Véu

de Ana Rita Garcia

 

Não queria usar véu. Não e não. Considerava-o coisa antiga, descabida e de fraca funcionalidade. Gostava pouco de prender coisas à cabeça, a fazer peso e comichão, a desgastar as ideias. Era uma mulher moderna e, assim sendo, tal artefacto estava fora de questão.

Sem se aperceber, deram-lhe a volta. Talvez tenham sido as madrinhas, as sobrinhas ou as tias-avós ― que eram mais tias do que avós ―, ou teriam sido as vizinhas?

Alguém a convenceu. Não se lembrava de quem.

No seu dia, lá lhe espetaram o véu, enterrando-o fundo no penteado complicado que demorara tantas horas a compor. Ancoraram-no com ganchos, elásticos e alfinetes. Deixaram escapar a piada: dali, não sairia! E que linda que estava… Coisa parva ter julgado que não o queria. De tão comprido que era, enrolava-se aos seus pés. Assemelhava-se a um pedestal, e ela a uma qualquer santa imaculada.

Chegada à igreja, saiu do carro atrapalhada. Tanto tecido ― saiote, saias e véu ― era difícil de transportar. Porém, determinada que estava, quis empreender o desafio a solo. Ordenou às meninas e às damas que seguissem a marcha. Não demoraria a alcançá-las.

Já se ouviam os sinos, os órgãos e o coro.

Já ela transpunha a porta da igreja.

Já choramingavam as madrinhas, as sobrinhas, as tias-avós e as vizinhas.

Então, inoportunamente, a porta do carro fechou-se, com parte do véu ainda no interior… E tão bem que estava ancorado na sua cabeça. Arrancou o veículo e arrancou a noiva, ao puxão e ao arrasto, primeiro pelo adro e depois pelo asfalto, com cabeça a bater como batem as latas atrás dos carros dos recém-casados — mas sem barulho, que os gritos se extinguiram depressa.

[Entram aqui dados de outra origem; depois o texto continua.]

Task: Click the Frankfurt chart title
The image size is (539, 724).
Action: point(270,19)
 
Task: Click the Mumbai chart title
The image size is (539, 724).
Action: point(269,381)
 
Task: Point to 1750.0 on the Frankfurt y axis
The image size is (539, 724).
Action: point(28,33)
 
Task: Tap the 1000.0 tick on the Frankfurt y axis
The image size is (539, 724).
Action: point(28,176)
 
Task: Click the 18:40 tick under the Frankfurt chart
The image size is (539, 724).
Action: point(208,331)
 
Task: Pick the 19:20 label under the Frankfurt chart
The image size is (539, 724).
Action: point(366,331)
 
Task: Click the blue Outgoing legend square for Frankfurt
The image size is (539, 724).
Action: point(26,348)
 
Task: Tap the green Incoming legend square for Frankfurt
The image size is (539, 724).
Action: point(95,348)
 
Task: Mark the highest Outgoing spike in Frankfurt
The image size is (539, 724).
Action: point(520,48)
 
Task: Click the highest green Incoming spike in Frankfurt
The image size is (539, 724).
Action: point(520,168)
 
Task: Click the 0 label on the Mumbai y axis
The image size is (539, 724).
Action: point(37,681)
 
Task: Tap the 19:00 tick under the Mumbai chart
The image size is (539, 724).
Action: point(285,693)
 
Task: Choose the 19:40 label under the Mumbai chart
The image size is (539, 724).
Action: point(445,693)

Antes de se ir, lembrou-se — não foram as madrinhas, as sobrinhas, as tias-avós, nem tampouco as vizinhas, que a tinham convencido a adoptar tal acessório. Tinha sido uma velha corcunda e amarrotada, envolta em bruma e roupas escuras. Lembrou-se porque a viu, enquanto era levada, a gargalhar à porta da igreja.

 

*Este texto foi redigido segundo o Acordo Ortográfico de 1945

SOBRE A AUTORA

Ana Rita Garcia

Sonhadora incurável, adepta de cafés longos e de passeios à beira-mar, nasceu em Lisboa, em outubro de 1988. Cresceu a usar o lápis para se expressar através de formas e palavras. Formou-se em Arquitetura, escondendo a paixão pelas Letras até as histórias começarem a escorrer-lhe pelos dedos. Integrou as antologias In/Sanidade e Dúzia (Editorial Divergência), publicou o conto «Colecionadora» no sexto número da revista literária Palavrar e tem vários contos publicados na página oficial da Fábrica do Terror. Em 2024, foi vencedora do Prémio Ataegina para Conto Original, com Os Acasos Improváveis de Mister Rayleigh.